### The request
Copy out word for word the rows beginning with the line that contains "You are a computer-use agent. Viewport: 1456px" and ending with the line that contains "coord(394,124)", with both of those lines included.

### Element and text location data

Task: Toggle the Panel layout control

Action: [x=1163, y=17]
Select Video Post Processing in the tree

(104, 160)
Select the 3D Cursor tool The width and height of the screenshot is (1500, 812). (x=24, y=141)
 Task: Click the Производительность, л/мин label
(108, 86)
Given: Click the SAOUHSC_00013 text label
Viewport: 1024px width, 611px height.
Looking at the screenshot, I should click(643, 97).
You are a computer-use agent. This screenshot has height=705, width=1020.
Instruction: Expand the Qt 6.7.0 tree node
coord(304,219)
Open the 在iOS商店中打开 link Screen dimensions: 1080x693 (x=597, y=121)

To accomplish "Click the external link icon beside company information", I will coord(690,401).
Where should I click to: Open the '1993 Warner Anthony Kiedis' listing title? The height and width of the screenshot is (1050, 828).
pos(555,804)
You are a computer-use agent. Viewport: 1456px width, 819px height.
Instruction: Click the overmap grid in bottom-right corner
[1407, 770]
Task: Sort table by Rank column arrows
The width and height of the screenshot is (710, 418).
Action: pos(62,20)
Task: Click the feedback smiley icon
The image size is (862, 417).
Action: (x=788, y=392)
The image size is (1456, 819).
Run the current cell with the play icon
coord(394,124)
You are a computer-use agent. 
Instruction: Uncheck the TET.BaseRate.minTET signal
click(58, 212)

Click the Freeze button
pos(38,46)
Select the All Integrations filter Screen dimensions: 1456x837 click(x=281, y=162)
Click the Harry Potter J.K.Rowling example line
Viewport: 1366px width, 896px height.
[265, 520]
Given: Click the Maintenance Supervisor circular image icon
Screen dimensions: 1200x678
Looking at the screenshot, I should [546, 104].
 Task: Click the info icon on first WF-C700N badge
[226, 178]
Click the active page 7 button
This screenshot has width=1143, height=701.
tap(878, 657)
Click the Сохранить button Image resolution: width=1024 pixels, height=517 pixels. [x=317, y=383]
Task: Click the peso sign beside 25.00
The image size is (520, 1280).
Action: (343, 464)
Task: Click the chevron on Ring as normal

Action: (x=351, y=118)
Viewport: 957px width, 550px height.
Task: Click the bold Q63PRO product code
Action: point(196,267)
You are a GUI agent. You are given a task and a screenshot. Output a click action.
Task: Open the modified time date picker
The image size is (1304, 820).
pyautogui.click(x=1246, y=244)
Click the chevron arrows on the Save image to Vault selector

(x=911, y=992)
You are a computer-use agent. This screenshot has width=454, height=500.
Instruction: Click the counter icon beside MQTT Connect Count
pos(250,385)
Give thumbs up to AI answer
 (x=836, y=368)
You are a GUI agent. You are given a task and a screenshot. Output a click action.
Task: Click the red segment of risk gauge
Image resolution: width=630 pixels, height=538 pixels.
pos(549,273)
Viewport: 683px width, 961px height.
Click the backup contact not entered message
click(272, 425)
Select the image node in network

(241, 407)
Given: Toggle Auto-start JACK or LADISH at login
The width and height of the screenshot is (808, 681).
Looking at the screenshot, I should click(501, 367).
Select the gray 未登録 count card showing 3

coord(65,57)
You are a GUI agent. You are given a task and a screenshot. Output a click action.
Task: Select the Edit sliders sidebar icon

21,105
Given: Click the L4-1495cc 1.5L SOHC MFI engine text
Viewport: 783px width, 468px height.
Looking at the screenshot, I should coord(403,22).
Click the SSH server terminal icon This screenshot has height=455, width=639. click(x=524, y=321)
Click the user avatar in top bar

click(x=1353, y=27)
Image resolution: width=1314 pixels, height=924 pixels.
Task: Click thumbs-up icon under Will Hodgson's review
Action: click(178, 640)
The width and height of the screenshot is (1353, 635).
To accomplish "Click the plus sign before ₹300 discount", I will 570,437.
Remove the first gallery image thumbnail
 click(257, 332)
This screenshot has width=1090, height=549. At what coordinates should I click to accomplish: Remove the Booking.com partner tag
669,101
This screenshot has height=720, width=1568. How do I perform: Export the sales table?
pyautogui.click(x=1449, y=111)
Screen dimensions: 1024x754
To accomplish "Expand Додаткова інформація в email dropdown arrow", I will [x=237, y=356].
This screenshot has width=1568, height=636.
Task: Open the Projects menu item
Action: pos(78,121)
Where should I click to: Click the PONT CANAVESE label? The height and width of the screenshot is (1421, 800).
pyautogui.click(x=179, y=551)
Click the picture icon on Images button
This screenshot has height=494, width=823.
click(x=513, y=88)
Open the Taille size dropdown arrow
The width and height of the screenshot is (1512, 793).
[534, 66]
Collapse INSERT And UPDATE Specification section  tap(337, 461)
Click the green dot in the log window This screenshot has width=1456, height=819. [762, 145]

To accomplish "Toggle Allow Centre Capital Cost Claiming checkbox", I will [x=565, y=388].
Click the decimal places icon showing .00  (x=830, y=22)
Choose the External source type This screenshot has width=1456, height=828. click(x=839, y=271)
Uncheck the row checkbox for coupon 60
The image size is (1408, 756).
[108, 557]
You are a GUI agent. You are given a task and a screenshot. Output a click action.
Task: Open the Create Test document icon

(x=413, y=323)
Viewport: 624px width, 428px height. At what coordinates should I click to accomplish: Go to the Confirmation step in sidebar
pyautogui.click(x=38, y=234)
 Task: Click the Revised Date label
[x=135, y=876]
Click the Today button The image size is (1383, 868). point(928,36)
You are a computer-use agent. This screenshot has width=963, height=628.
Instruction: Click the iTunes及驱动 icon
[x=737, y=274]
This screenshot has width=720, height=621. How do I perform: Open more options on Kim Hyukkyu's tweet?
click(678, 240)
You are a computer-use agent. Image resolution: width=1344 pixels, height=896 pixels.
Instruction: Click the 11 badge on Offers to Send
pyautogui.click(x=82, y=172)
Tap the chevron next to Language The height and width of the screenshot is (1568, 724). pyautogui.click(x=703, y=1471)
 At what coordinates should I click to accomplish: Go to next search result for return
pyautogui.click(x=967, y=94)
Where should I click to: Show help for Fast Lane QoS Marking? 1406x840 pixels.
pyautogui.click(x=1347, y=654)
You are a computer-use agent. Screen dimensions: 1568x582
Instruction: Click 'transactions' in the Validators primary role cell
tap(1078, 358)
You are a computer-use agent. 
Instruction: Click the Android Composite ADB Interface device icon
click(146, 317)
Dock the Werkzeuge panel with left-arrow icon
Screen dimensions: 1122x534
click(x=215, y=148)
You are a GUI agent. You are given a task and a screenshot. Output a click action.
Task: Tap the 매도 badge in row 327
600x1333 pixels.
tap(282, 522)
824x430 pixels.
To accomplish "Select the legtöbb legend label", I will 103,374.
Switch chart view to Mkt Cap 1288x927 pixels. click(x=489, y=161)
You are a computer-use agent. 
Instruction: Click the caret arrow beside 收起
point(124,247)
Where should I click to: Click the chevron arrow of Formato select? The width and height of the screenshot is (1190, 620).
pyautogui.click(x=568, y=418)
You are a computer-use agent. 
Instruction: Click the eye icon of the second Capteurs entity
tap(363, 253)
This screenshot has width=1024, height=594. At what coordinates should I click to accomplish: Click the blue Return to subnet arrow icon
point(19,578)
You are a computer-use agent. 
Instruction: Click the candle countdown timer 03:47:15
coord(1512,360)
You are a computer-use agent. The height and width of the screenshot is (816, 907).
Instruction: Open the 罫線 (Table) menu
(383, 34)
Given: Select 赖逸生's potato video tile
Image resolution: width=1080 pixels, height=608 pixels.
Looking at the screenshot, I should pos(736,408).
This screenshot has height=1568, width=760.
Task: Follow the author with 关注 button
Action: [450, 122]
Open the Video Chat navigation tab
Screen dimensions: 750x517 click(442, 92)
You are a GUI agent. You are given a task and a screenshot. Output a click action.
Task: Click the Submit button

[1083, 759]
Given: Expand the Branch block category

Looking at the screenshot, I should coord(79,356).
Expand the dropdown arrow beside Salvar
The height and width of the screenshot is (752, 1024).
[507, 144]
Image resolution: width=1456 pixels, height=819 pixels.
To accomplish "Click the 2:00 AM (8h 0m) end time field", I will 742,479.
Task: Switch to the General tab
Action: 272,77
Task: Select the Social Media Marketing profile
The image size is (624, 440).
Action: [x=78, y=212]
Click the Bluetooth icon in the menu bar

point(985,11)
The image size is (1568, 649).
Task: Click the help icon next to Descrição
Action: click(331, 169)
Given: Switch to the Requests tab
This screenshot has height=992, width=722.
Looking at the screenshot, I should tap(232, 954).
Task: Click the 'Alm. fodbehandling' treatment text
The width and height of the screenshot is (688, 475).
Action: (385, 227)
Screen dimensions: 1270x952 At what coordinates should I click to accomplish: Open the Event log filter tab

### Completed exercise
You are a computer-use agent. Viewport: 1456px width, 819px height.
Instruction: Click the overmap grid in bottom-right corner
[1407, 770]
Task: Sort table by Rank column arrows
The width and height of the screenshot is (710, 418).
Action: pos(62,20)
Task: Click the feedback smiley icon
The image size is (862, 417).
Action: (x=788, y=392)
The image size is (1456, 819).
Run the current cell with the play icon
coord(394,124)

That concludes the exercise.